━━━━━ Task data

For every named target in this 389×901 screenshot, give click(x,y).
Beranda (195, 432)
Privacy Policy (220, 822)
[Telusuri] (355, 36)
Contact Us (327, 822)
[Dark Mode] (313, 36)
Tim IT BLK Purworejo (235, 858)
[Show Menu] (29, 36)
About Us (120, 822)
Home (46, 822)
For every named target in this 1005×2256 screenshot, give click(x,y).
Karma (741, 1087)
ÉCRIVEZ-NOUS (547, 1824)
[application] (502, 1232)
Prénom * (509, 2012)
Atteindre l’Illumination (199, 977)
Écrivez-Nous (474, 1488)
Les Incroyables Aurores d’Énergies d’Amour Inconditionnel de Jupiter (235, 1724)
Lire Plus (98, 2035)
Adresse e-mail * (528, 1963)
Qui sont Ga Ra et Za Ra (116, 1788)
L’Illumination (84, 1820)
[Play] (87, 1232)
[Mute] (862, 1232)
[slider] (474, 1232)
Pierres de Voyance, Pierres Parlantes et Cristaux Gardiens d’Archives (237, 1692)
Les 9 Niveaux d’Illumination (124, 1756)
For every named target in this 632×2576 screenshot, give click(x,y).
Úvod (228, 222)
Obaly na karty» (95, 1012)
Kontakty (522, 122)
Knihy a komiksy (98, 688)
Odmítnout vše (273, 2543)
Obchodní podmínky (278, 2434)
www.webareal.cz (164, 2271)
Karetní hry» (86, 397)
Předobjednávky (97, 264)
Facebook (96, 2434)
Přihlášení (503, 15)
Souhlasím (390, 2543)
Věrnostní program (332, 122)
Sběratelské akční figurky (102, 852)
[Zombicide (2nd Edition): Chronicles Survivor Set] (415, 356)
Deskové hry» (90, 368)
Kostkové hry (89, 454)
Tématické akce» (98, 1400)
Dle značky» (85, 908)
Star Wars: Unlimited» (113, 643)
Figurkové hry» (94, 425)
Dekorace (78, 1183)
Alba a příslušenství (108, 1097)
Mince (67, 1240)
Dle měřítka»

━━━━━━━━━━

Required work.
Reproduce verbatim the lines of the records beginning with the line that contains "L’Illumination (84, 1820)" and continuing through the line that contains "Les 9 Niveaux d’Illumination (124, 1756)", both included.

Response for this exercise.
L’Illumination (84, 1820)
[Play] (87, 1232)
[Mute] (862, 1232)
[slider] (474, 1232)
Pierres de Voyance, Pierres Parlantes et Cristaux Gardiens d’Archives (237, 1692)
Les 9 Niveaux d’Illumination (124, 1756)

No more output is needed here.